30 May 2024 – 22 Iyyar 5784

Rabbi Laura Janner-Klausner has spoken powerfully on the need to maintain interfaith relationships in the UK, despite the huge difficulties presented by events in Israel and Gaza

Speaking in the Thought for the Day slot, on BBC Radio 4’s flagship Today programme, she talks of the friendships that have been fragmented and events cancelled because of the war.

Rabbi Laura (pictured with her Muslim interfaith partner Julie Siddiqi) then recognises the bravery of those organisations taking part in interfaith work – including many Progressive synagogues – and how we must build the language to speak to each other in ways that don’t exacerbate division and hatred.

You can listen here (from 1:49:25) or read the transcript below.


Rabbi Laura Janner-Klausner on Thought for the Day – Wednesday 29 May:

Images from Gaza this weekend are almost unbearable to see, let alone discuss with any coherence or clarity.

It’s hard not to import battles from there into relationships here and even more difficult to sustain space for dialogue – but it is possible.
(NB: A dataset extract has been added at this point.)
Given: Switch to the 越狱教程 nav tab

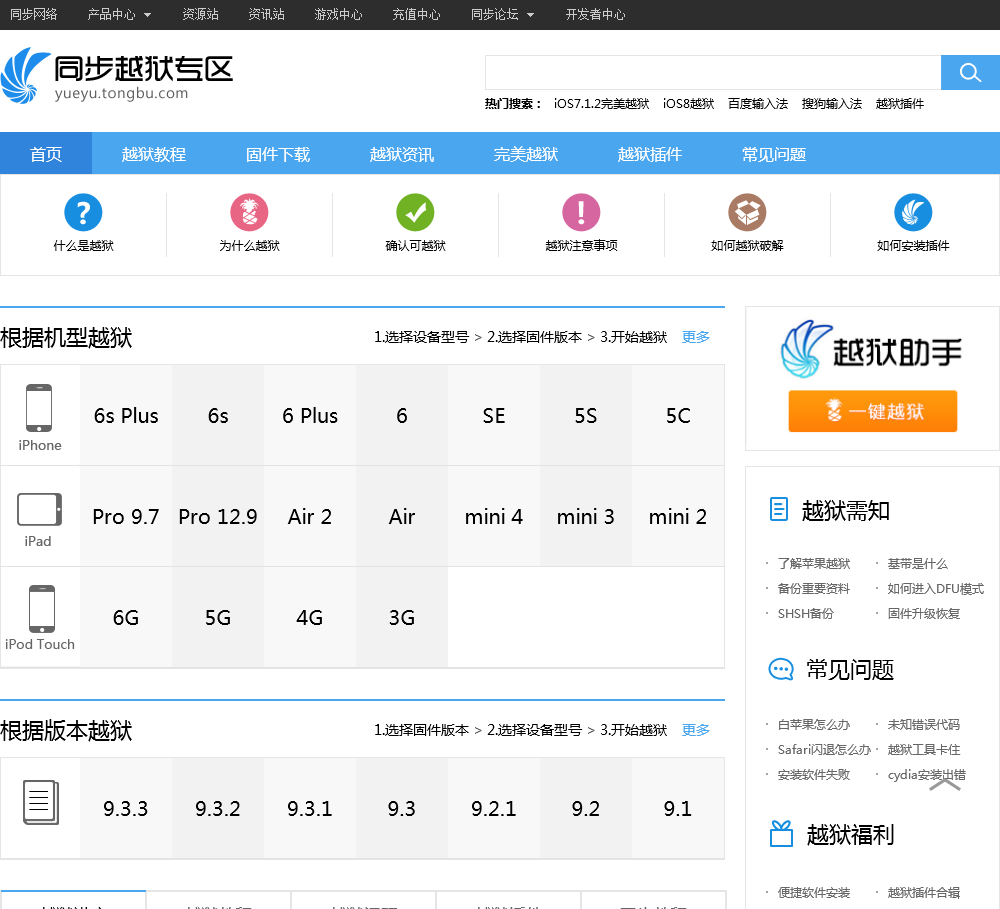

When I lived in Jerusalem, I worked with West Bank Palestinians – Muslims and Christians – and Israeli Jews, facilitating conversations about the most painful, traumatic subjects that directly affected their lives and interdependent futures. The entities of Israel-Palestine are hyphenated because they’re existentially interdependent.

Unfortunately, this war’s also been destructive for some interfaith relations here. Some friendships are fragmented or severed, and events have been abandoned out of kindness, fear or fury.
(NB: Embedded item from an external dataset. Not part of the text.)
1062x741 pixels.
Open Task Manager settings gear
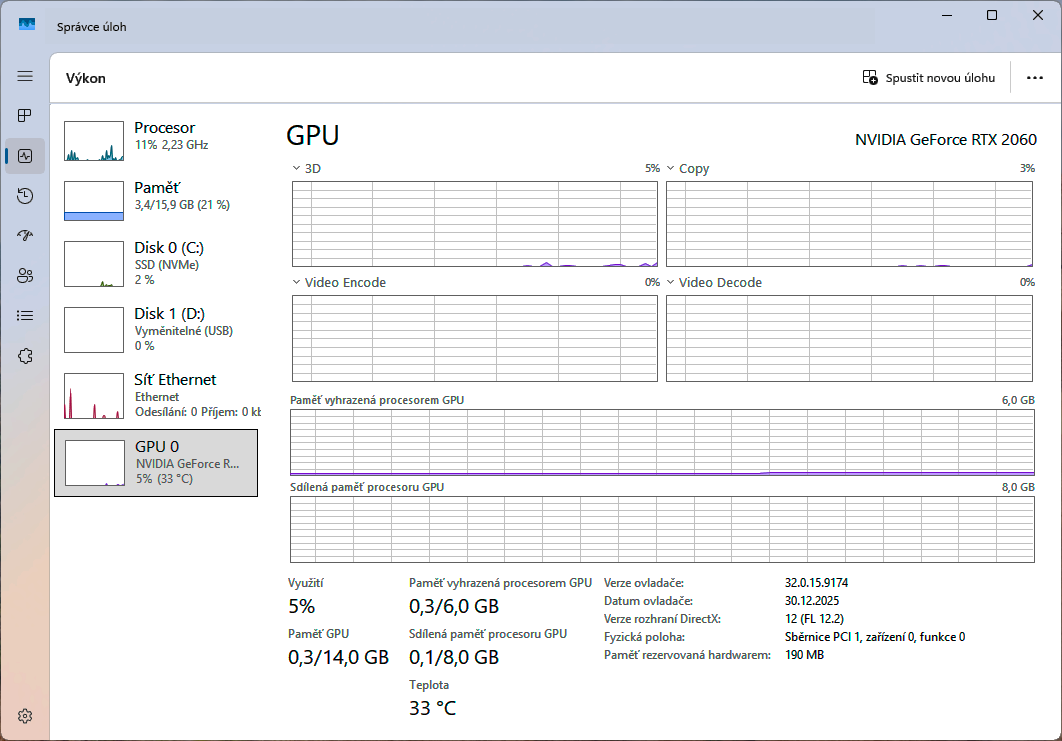(25, 716)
But even whilst this war wages, I’m astounded by the bravery of a range of organisations – sporting, religious, transport, and health, who’ve asked my Muslim work partner and friend, and myself, to teach them how to have difficult conversations. In wartime, we must build language to agree, disagree and protest in ways that don’t exacerbate division and hatred.

We teach that it is possible to criticise Hamas or the Israeli government without holding Muslims or Jews here responsible for actions there.

We invite people to envisage what being pro-peace, rather than just pro-Israel or pro-Palestine, might look like.

We suggest conversational red lines – don’t compare the Israeli government or army or Hamas to the Nazis, for example. We consider whether British Muslims or Jews might be targeted for criticism, bias or hatred from ulterior motives or political opportunism.

I find the best, most effective word for difficult conversations is ‘some’ – some Jews, some Muslims, some people.

And you might be pleasantly surprised. When God first appears to Moses, it’s in the form of a burning bush. Moses must’ve wanted to flee. Instead, that fiery plant contained liberation for the Israelite slaves, and the message of the power of relationships, as God assures Moses – ‘don’t be afraid, I’ll be with you’.

We need to talk, with people with whom we disagree and who may infuriate us.

Next week I’m off to Bradford – and really looking forward to teaching in Muslim schools who contacted me near the beginning of the war. ‘Rabbi Laura’, they told me. ‘We practiced these conversations before the war, but now, even though it’s hard, it’s time to talk more.’